■ **RECORD MOSTRATI**
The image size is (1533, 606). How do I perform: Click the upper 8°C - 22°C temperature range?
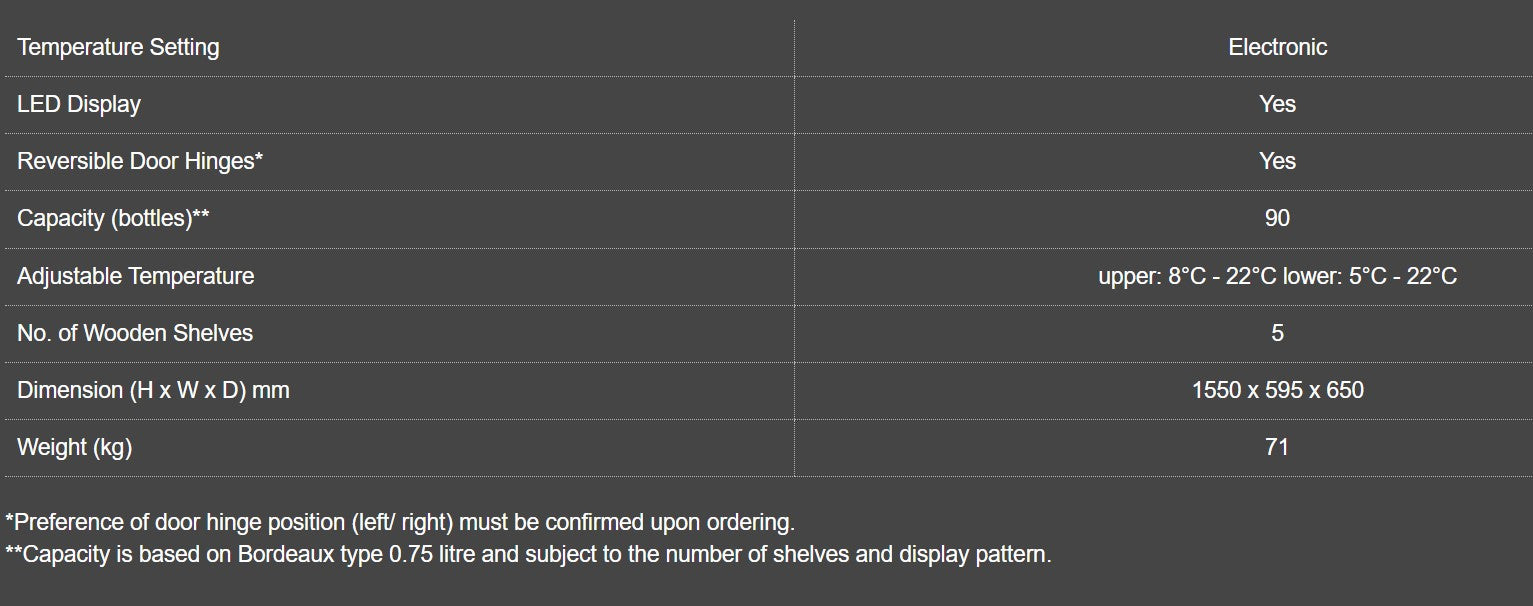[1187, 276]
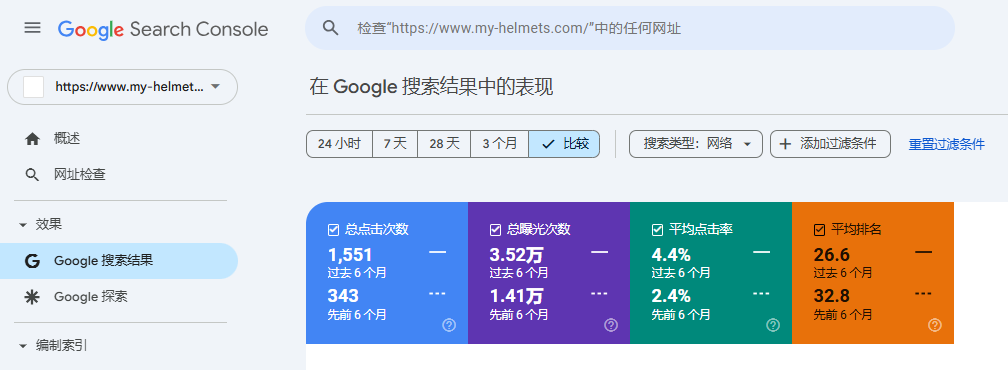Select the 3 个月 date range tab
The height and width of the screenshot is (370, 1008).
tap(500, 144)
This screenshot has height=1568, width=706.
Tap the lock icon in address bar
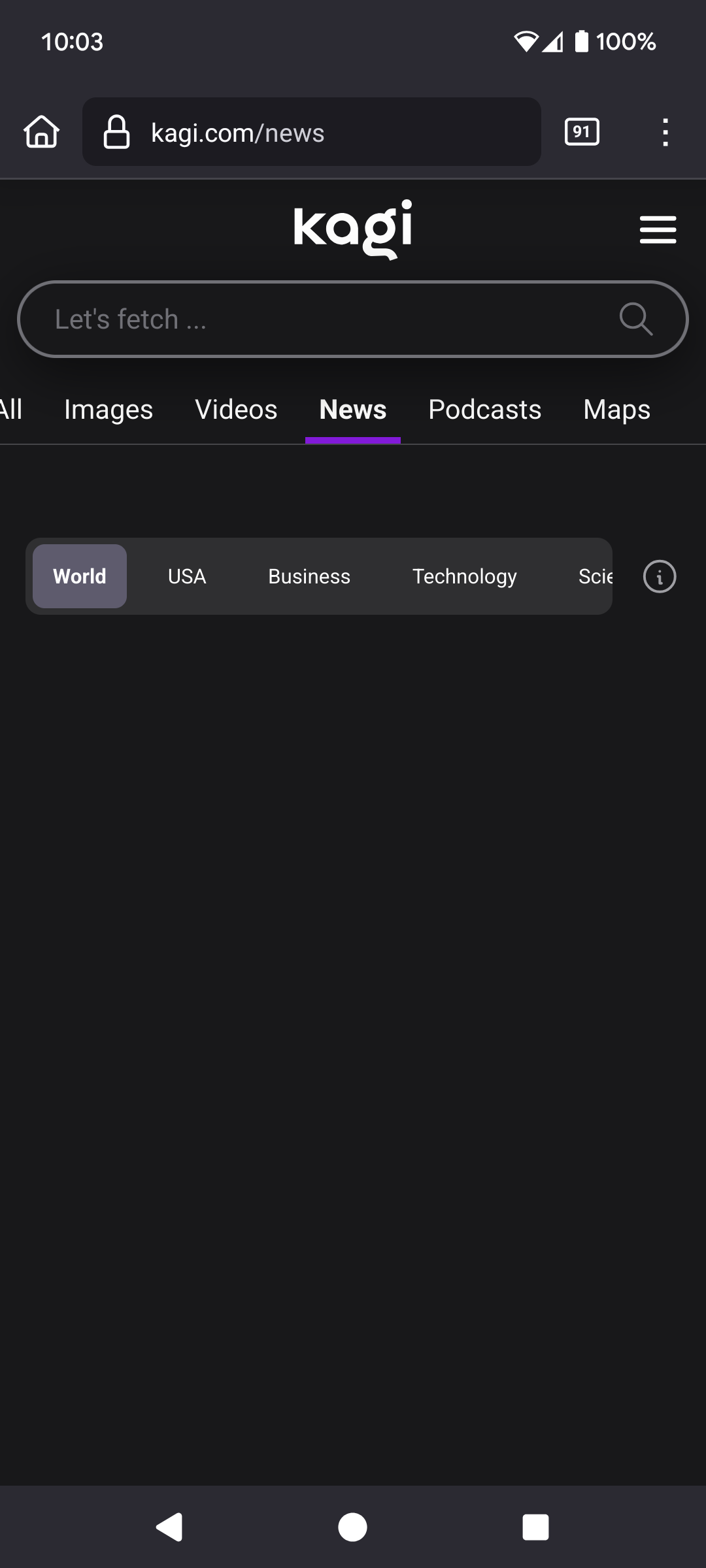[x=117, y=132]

■ **LAVORO DA SVOLGERE**
Ricopia le righe dei record partendo da quella che contiene "This screenshot has height=1568, width=706." e arrivando alla fine dei record, estremi inclusi. Nella risposta tralascia le immagini.

■ **RISULTATO**
This screenshot has height=1568, width=706.
Tap the lock icon in address bar
[x=117, y=132]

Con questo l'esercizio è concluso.